Word and item position data
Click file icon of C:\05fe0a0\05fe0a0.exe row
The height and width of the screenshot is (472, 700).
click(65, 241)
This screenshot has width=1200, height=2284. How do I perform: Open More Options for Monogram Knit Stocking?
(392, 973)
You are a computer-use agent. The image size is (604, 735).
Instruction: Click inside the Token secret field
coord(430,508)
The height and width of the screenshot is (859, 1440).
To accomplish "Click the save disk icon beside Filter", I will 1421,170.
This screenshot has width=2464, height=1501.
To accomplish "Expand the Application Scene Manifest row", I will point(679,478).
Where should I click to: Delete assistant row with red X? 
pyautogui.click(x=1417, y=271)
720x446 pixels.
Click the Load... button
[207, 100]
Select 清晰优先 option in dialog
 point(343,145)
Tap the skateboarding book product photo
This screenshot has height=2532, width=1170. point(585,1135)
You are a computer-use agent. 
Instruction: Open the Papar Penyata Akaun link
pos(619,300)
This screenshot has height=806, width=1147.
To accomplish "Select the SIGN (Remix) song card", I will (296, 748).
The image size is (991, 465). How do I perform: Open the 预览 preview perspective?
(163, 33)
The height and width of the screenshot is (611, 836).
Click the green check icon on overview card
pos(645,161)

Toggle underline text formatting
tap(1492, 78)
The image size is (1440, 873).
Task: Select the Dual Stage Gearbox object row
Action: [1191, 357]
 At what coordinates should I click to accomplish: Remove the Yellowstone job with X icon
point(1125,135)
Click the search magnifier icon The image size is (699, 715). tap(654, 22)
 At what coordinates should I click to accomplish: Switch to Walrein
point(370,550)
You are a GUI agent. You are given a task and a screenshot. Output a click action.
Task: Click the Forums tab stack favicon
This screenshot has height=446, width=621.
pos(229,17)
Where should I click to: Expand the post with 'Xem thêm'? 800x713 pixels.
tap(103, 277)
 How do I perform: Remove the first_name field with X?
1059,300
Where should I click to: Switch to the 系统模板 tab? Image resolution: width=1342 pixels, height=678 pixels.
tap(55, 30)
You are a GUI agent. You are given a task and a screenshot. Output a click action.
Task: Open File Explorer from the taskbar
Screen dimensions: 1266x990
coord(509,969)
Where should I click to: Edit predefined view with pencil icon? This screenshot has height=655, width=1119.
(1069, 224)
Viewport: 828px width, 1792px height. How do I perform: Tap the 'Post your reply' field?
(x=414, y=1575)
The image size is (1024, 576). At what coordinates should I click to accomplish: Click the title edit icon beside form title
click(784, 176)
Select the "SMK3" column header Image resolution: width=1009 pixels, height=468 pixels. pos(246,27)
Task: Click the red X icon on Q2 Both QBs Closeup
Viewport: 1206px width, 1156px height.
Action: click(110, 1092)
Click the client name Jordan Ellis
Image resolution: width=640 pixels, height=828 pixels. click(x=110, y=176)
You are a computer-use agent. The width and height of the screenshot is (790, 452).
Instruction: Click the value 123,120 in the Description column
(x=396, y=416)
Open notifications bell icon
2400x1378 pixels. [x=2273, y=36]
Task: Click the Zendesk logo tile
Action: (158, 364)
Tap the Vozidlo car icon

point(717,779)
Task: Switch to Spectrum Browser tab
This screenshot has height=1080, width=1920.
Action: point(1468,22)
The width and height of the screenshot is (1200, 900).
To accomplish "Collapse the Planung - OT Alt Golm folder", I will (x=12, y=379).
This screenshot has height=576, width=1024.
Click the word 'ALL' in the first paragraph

◆ Exercise description ◆
Set down all of the lines above again, unchanged.

◆ Written solution ◆
Click file icon of C:\05fe0a0\05fe0a0.exe row
The height and width of the screenshot is (472, 700).
click(65, 241)
This screenshot has width=1200, height=2284. How do I perform: Open More Options for Monogram Knit Stocking?
(392, 973)
You are a computer-use agent. The image size is (604, 735).
Instruction: Click inside the Token secret field
coord(430,508)
The height and width of the screenshot is (859, 1440).
To accomplish "Click the save disk icon beside Filter", I will 1421,170.
This screenshot has width=2464, height=1501.
To accomplish "Expand the Application Scene Manifest row", I will point(679,478).
Where should I click to: Delete assistant row with red X? 
pyautogui.click(x=1417, y=271)
720x446 pixels.
Click the Load... button
[207, 100]
Select 清晰优先 option in dialog
 point(343,145)
Tap the skateboarding book product photo
This screenshot has height=2532, width=1170. point(585,1135)
You are a computer-use agent. 
Instruction: Open the Papar Penyata Akaun link
pos(619,300)
This screenshot has height=806, width=1147.
To accomplish "Select the SIGN (Remix) song card", I will (296, 748).
The image size is (991, 465). How do I perform: Open the 预览 preview perspective?
(163, 33)
The height and width of the screenshot is (611, 836).
Click the green check icon on overview card
pos(645,161)

Toggle underline text formatting
tap(1492, 78)
The image size is (1440, 873).
Task: Select the Dual Stage Gearbox object row
Action: [1191, 357]
 At what coordinates should I click to accomplish: Remove the Yellowstone job with X icon
point(1125,135)
Click the search magnifier icon The image size is (699, 715). tap(654, 22)
 At what coordinates should I click to accomplish: Switch to Walrein
point(370,550)
You are a GUI agent. You are given a task and a screenshot. Output a click action.
Task: Click the Forums tab stack favicon
This screenshot has height=446, width=621.
pos(229,17)
Where should I click to: Expand the post with 'Xem thêm'? 800x713 pixels.
tap(103, 277)
 How do I perform: Remove the first_name field with X?
1059,300
Where should I click to: Switch to the 系统模板 tab? Image resolution: width=1342 pixels, height=678 pixels.
tap(55, 30)
You are a GUI agent. You are given a task and a screenshot. Output a click action.
Task: Open File Explorer from the taskbar
Screen dimensions: 1266x990
coord(509,969)
Where should I click to: Edit predefined view with pencil icon? This screenshot has height=655, width=1119.
(1069, 224)
Viewport: 828px width, 1792px height. How do I perform: Tap the 'Post your reply' field?
(x=414, y=1575)
The image size is (1024, 576). At what coordinates should I click to accomplish: Click the title edit icon beside form title
click(784, 176)
Select the "SMK3" column header Image resolution: width=1009 pixels, height=468 pixels. pos(246,27)
Task: Click the red X icon on Q2 Both QBs Closeup
Viewport: 1206px width, 1156px height.
Action: click(110, 1092)
Click the client name Jordan Ellis
Image resolution: width=640 pixels, height=828 pixels. click(x=110, y=176)
You are a computer-use agent. The width and height of the screenshot is (790, 452).
Instruction: Click the value 123,120 in the Description column
(x=396, y=416)
Open notifications bell icon
2400x1378 pixels. [x=2273, y=36]
Task: Click the Zendesk logo tile
Action: (158, 364)
Tap the Vozidlo car icon

point(717,779)
Task: Switch to Spectrum Browser tab
This screenshot has height=1080, width=1920.
Action: point(1468,22)
The width and height of the screenshot is (1200, 900).
To accomplish "Collapse the Planung - OT Alt Golm folder", I will (x=12, y=379).
This screenshot has height=576, width=1024.
Click the word 'ALL' in the first paragraph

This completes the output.